Marie Lévesque
Marie Lévesque (unknown – 31 October 1792) was a French merchant and a member of the Templar Order, operating during the French Revolution. She, along with Chrétien Lafrenière, Louis-Michel le Peletier and Charles Gabriel Sivert, served as advisors of the Grand Master François de la Serre for several years.
However, when François-Thomas Germain was exiled, Lévesque secretly pledged her allegiance to him, becoming part of a radical faction that sought to gain control of the Order. Following their murder of de la Serre, they engineered the French Revolution; Lévesque's role in this scheme was to hoard grain, causing the people of Paris to grow not only hungry, but angry and desperate.
Biography
Marie Lévesque was the wife of Thomas Lévesque, and a merchant like her husband. Her family was affiliated with the Templar Order since their founding, and she was the only one who argued against the exile of the powerful Templar François-Thomas Germain. Marie threw in with him during his plot against François de la Serre, and in 1792 participated in intrigues involving the denial of food to peasants.

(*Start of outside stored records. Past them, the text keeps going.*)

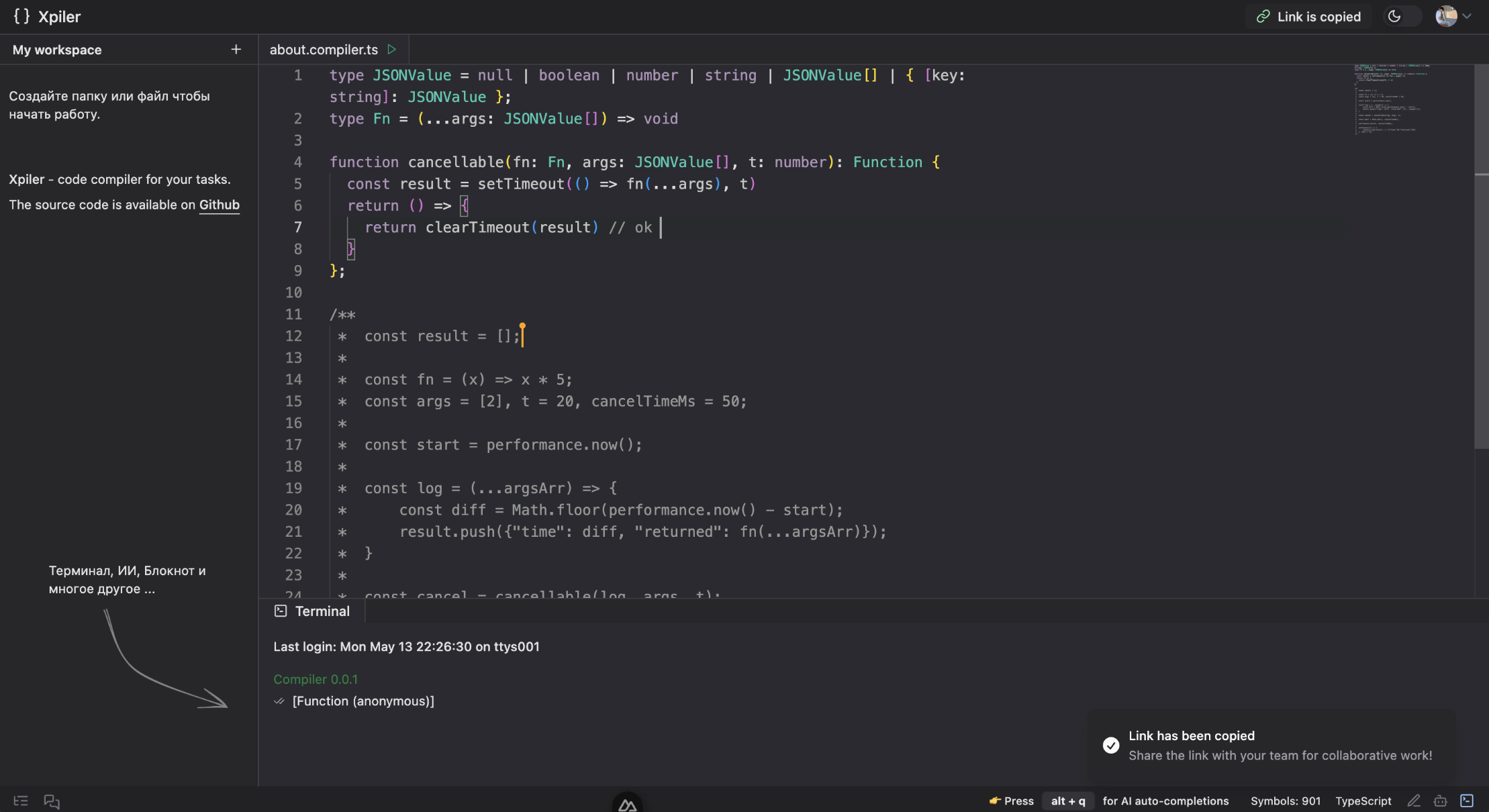Select the about.compiler.ts tab
The width and height of the screenshot is (1489, 812).
pos(324,50)
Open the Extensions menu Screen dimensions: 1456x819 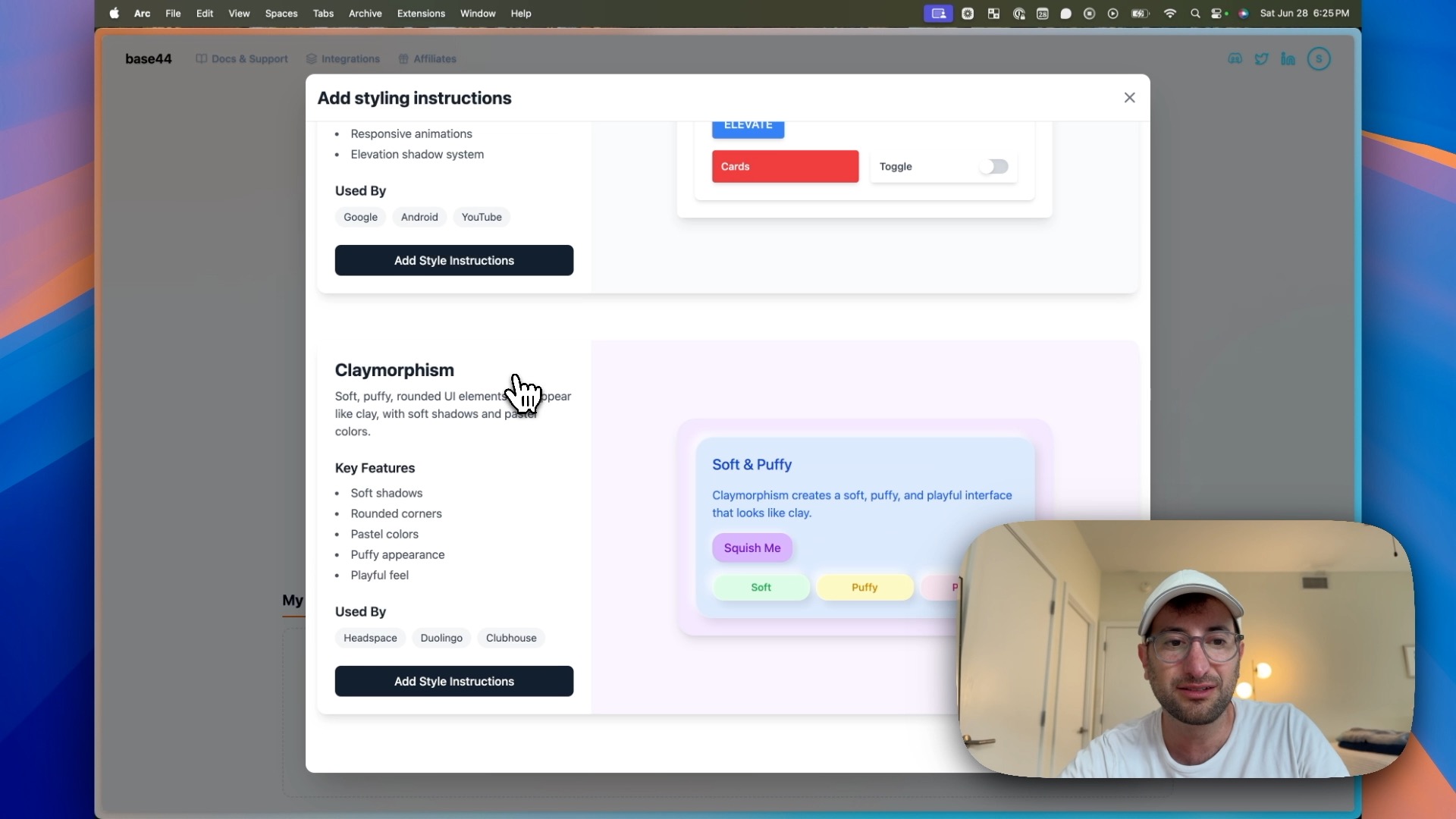point(420,13)
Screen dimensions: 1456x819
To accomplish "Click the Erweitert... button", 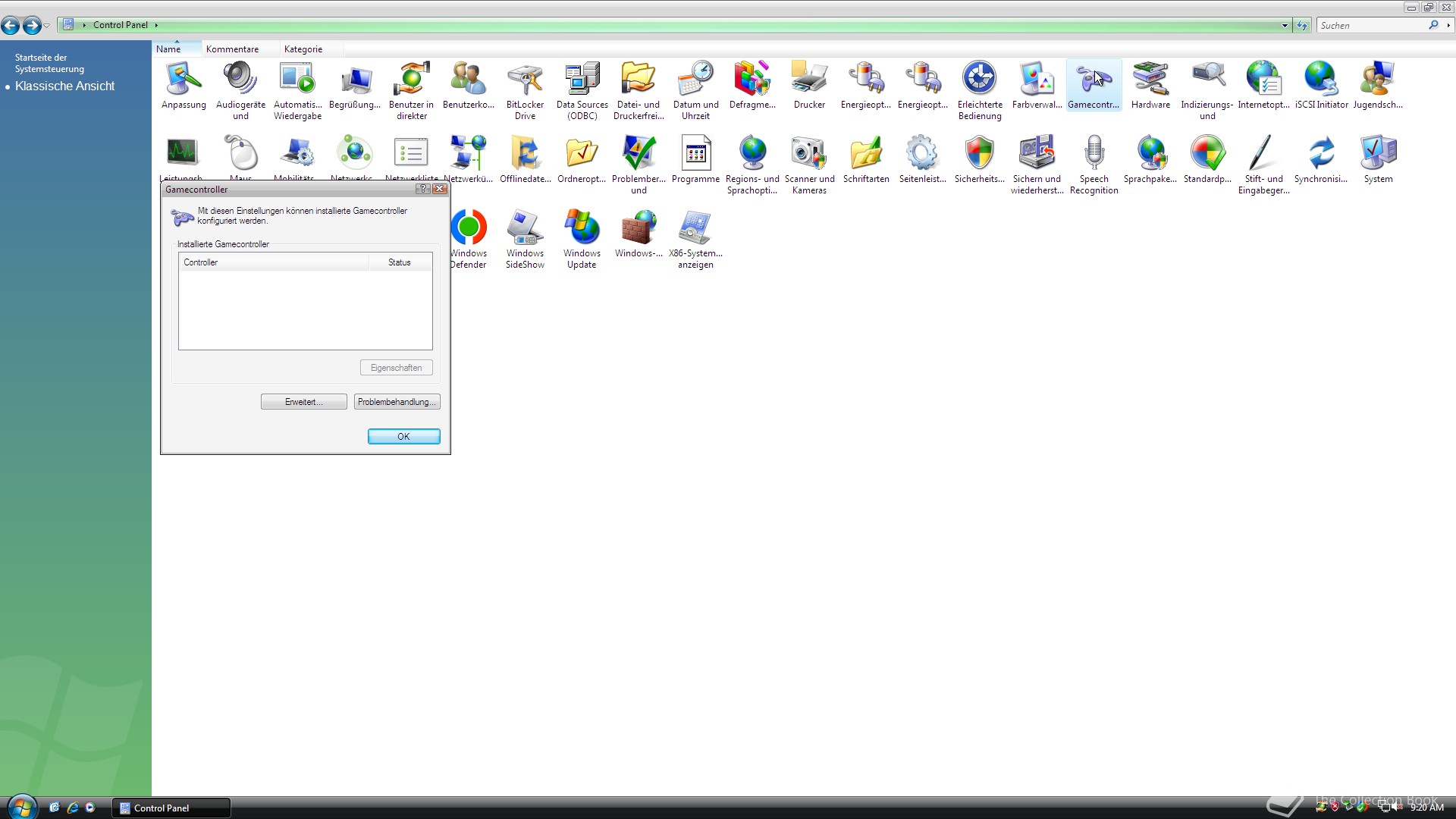I will (303, 402).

In the summer of 1792, at the advice of Théroigne de Méricourt, the Assassin Arno Dorian killed Lévesque's assistant Flavigny, in order to stop the riots in Les Halles caused by the theft of bread from the people. Furthermore, in October, Arno discovered her involvement in the plot by stealing orders from the captain of a grain barge at the Hotel de Ville docks. The orders revealed to Arno that she was at the Luxembourg Palace, where she stored the grain; the people believed that the royal family had hoarded the grain, adding to the anti-Royalist sentiment that would place the Templar Maximilien de Robespierre in power.
To combat this, Arno was able to infiltrate the Luxembourg Palace and kill Marie in the ballroom. From her death, he found out that Louis-Michel le Peletier was planning to have the King executed due to the Templars' success in their plot, and set forth to tracking the man.